The Book of the Week is “George F. Kennan, An American Life” by John Lewis Gaddis, published in 2011. This is the biography of an emotionally troubled American diplomat, an expert in Russian– the language and mentality– who became known for his historical writings on the Cold War power struggles between the United States and the Soviet Union; the struggles arose from the the two rivals’ weaponry and opposing ideologies.
Born in February 1904 in Milwaukee, Kennan was raised by his three older sisters and other relatives after his mother died in spring 1904. His father was 52 years old.
In 1910, Milwaukee elected a Socialist mayor. The city was a melting pot of Western, Eastern and Northern European immigrants. Kennan graduated from a military school, then from Princeton University. The Foreign Service had recently become a civil service job, comprised of Northeastern elitists.
After passing its two exams, starting in 1927, Kennan was posted to Geneva, then Hamburg, then on to Estonia to learn Russian. He met his 21-year old wife in Norway. They eventually had four children. After stints in Riga in Latvia, and Prague, he spent most of the rest of his career in Berlin, Moscow, Washington, D.C. and New Jersey.
In 1944, as WWII was winding down, Kennan tried to convince President Franklin Roosevelt to sternly warn the USSR not to expand geographically.
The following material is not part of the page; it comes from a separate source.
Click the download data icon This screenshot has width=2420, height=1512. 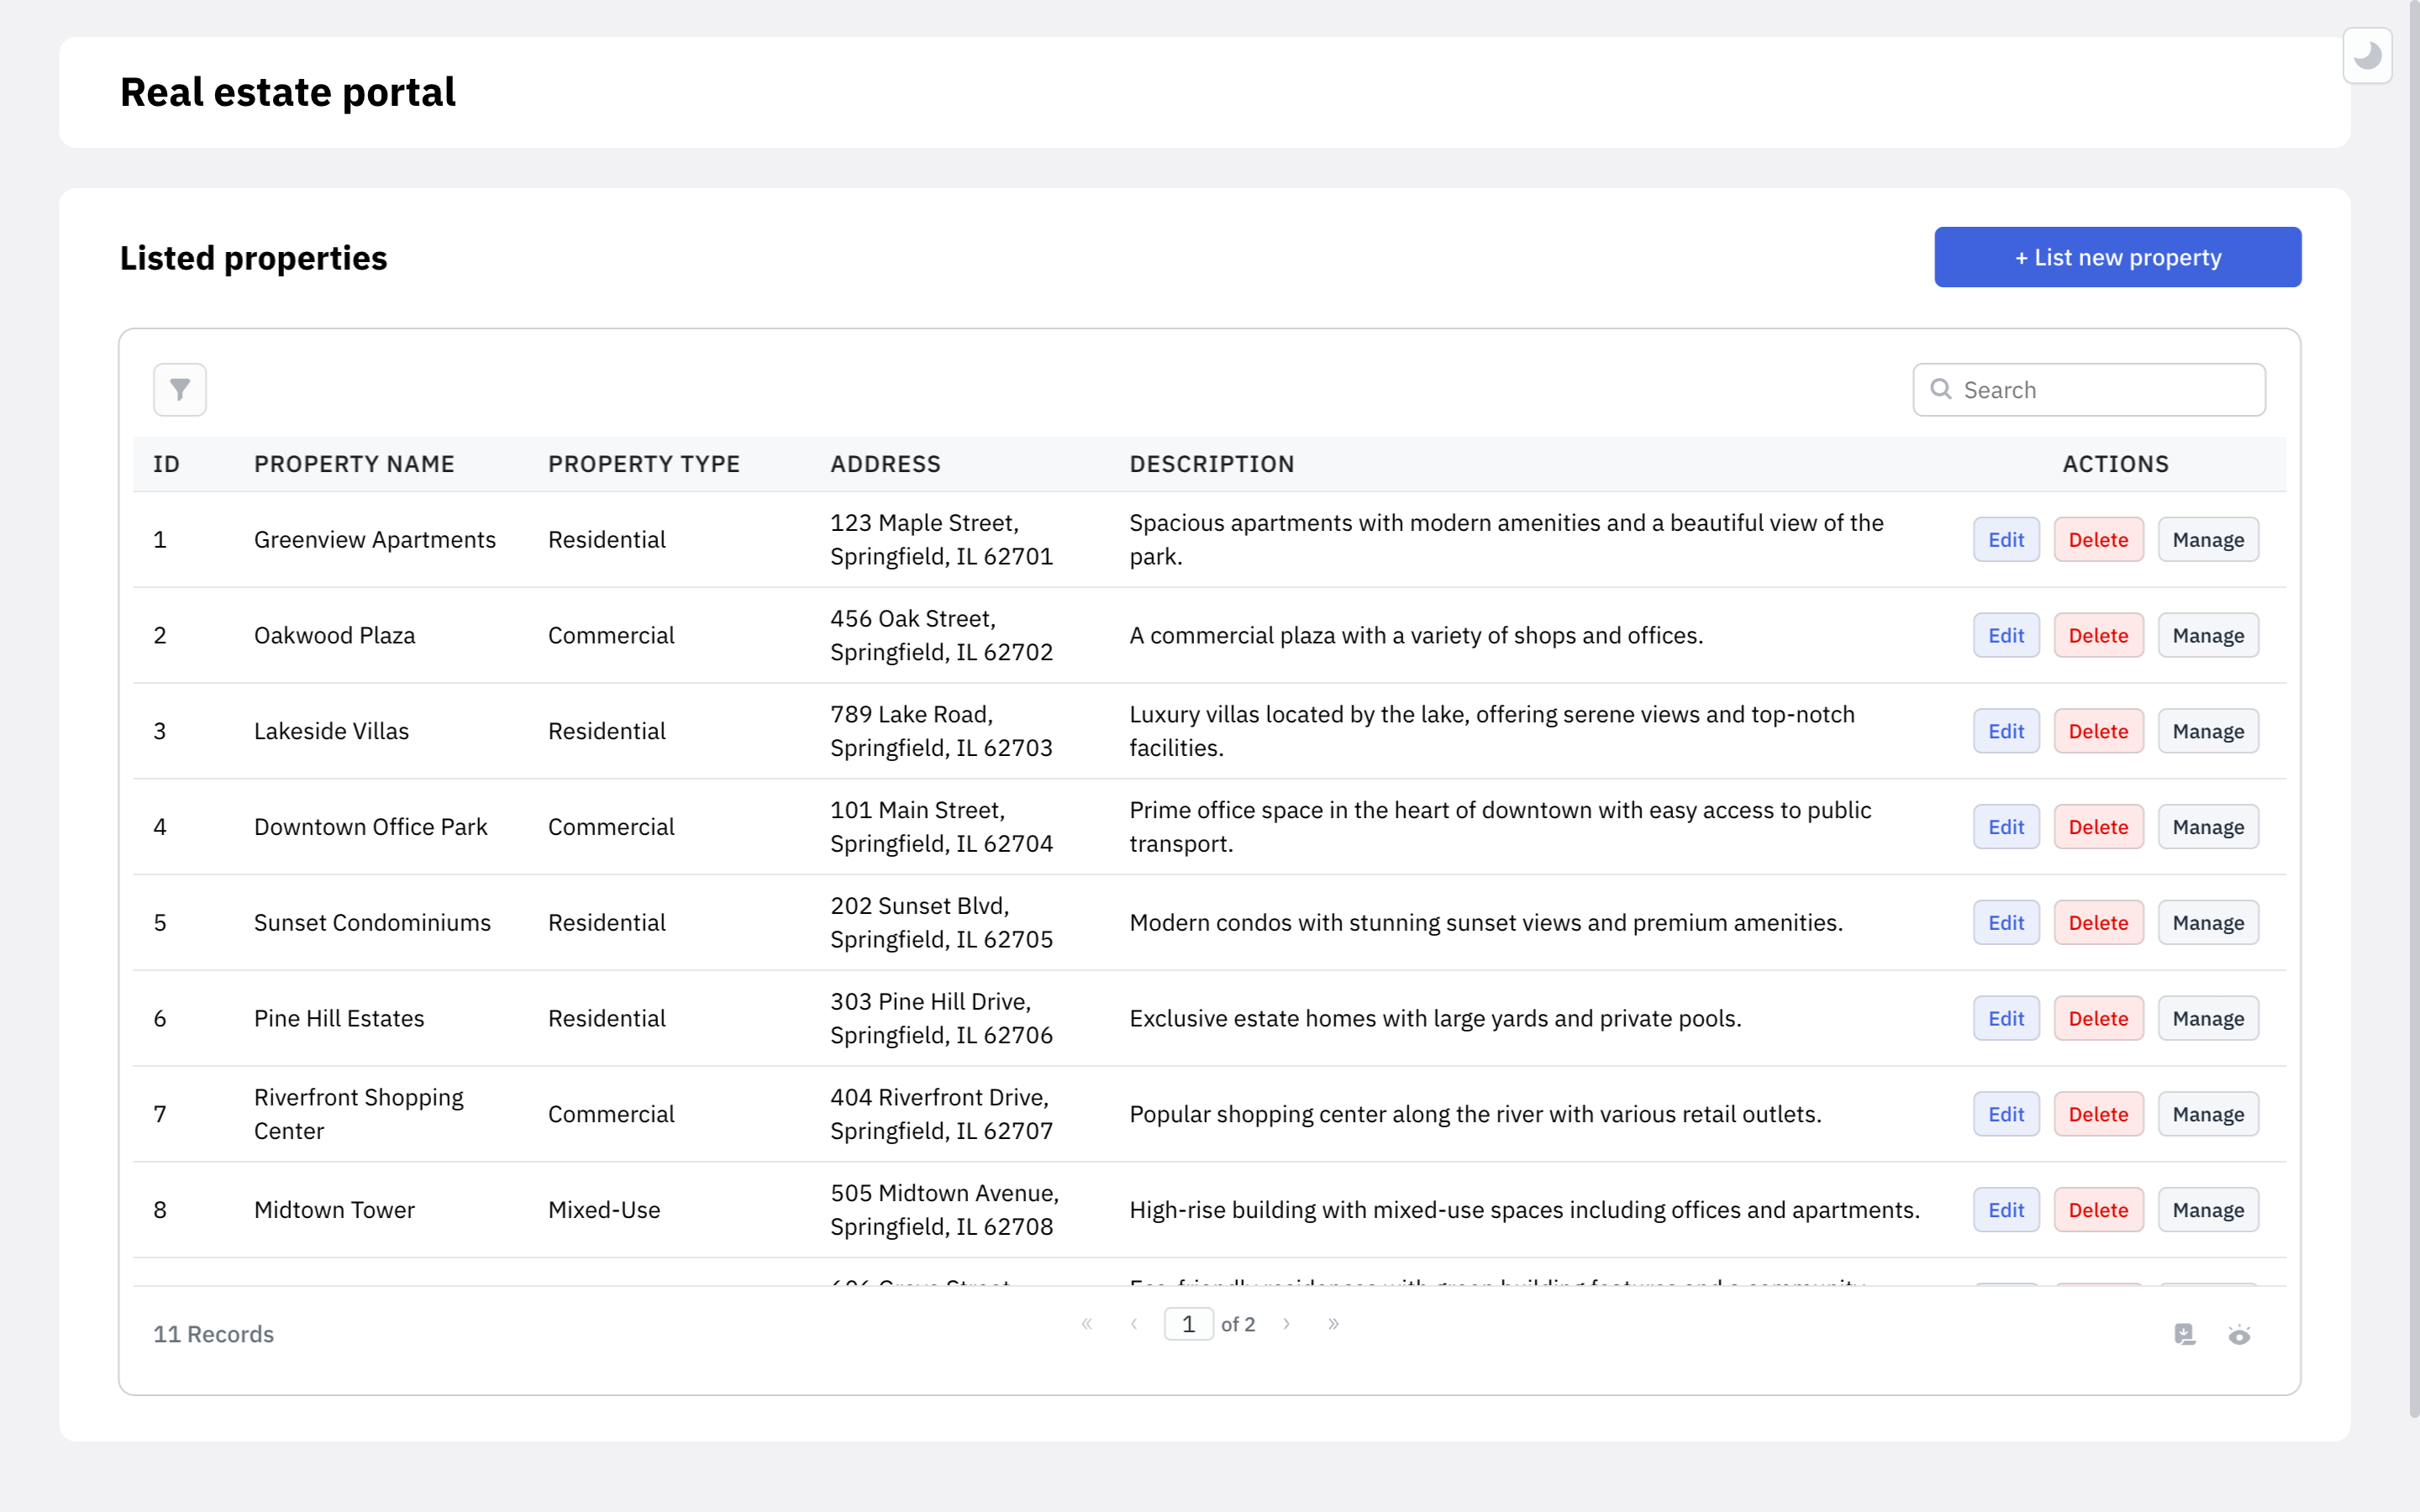[x=2184, y=1334]
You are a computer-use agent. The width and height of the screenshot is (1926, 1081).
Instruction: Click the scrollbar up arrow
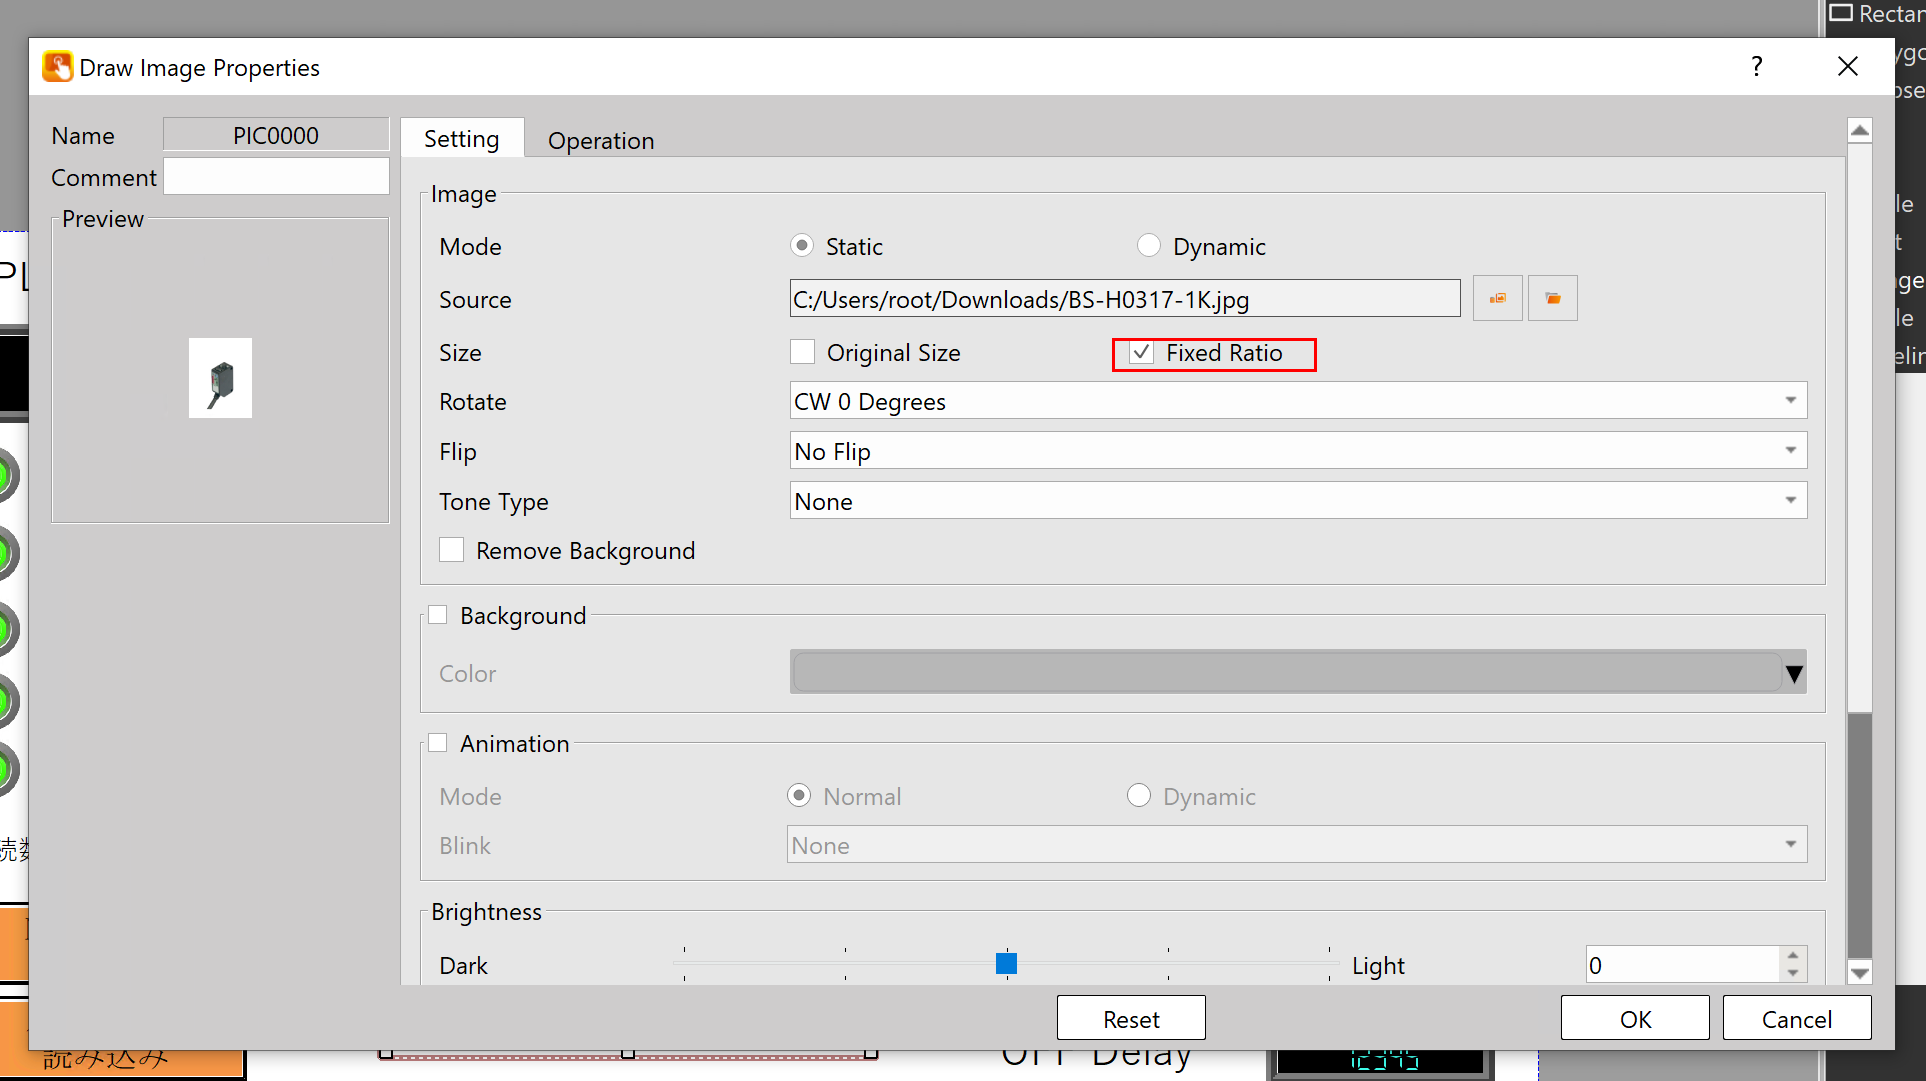(x=1859, y=130)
Roosevelt, in a tough position, argued that the Allies couldn’t win the war without the USSR’s military assistance, so he had to tread lightly with Stalin; Harry Truman, too. The president had to deal with one issue at a time. Those men in Los Alamos couldn’t say how soon the atomic bomb would be ready. That was the kicker.
Stalin tried a divide and conquer strategy– to drive a wedge between the United Kingdom and the United States so they would fight. Nevertheless, after the war, they became best friends.
For the second time, and it wouldn’t be the last, Kennan submitted a letter of resignation, as he perceived that his counsel and advice were being ignored. Nevertheless, he was convinced to stay on at the Foreign Service. He read the classic novels and plays of Tolstoy, Chekhov and others to understand the Soviets’ behavior.
In February 1946, Kennan sent a telegram which later became famous, urging the United States to take a hard line with the Soviets. But it was already too late. Six months later, he “…saw how Soviet ambitions, American complacency, and British weakness might combine to upset the balance of power in Europe.”
According to the author, Kennan’s input for the Marshall Plan– whose purpose was to financially aid the then-needy, war-ravaged European nations (with the true goal of warding off a Communist takeover)– was to suggest to offer such aid to the Soviets knowing Stalin would reject it. Stalin also told the Soviet satellites to reject the aid. The Americans then knew which countries needed help (in countering Communism).
In summer 1947, Kennan recommended that the sixteen countries split up the aid themselves rather than let the United States decide, so that way, the USSR couldn’t claim the United States was acting imperialistically. The recipients could spend the funds on food, arms– whatever they wanted.
Around that time, the US established the CIA. Kennan agreed that the organization should conduct covert operations to keep up with the KGB. He later regretted agreeing on that issue.
The US couldn’t afford to politically, militarily and financially help all nations vulnerable to Soviet domination, but Kennan advised President Truman on which regions were most at risk, and where America’s resources should be deployed. He told him to cease assisting Chinese Nationalist Party leader Chiang Kai Shek because Stalin had already staked out strategic military locations within striking distance of China, and China posed a minor threat to the US, having a shaky economy anyway.
In short, Kennan believed in particularism– a practice of selectivity in taking action against the Soviets. The newly formed United Nations believed in universalism– all nations should share and share alike, regardless of cultures and ideologies.
In early 1948, the Soviets took over the Czechoslovakian government. In the spring, in a lesser wrong, America meddled in Italy’s election– threatening to cut off Marshall Plan aid to the government if people voted for the Communist party instead of the Social Democrats. Additionally, Italian Americans wrote lots of letters to the Vatican, which told Italian voters for whom not to vote.
In January 1957, pursuant to the Suez Canal Crisis, President Eisenhower signed legislation based on the doctrine that the United States would financially and militarily assist any Middle Eastern nations vulnerable to Communist influence.
In 1978, Kennan became a professor emeritus at the Institute for Advanced Study in Princeton, NJ. Due to his prolific writing and prominence, he got special treatment– continued to be treated like a full-time professor. Private donors such as the Rockefeller family, the Ford Foundation, the Carnegie Corporation and Warren Buffett funded his continued tenure.
Read the book to learn why Kennan was expelled from the US embassy in Moscow, of a proposal that would result in German reunification in the 1950’s, of one step Eisenhower took in deciding the Soviet question, of Kennan’s activities after his Foreign Service career, of America’s relationship with Yugoslavia’s leader Josip Broz Tito, and much more.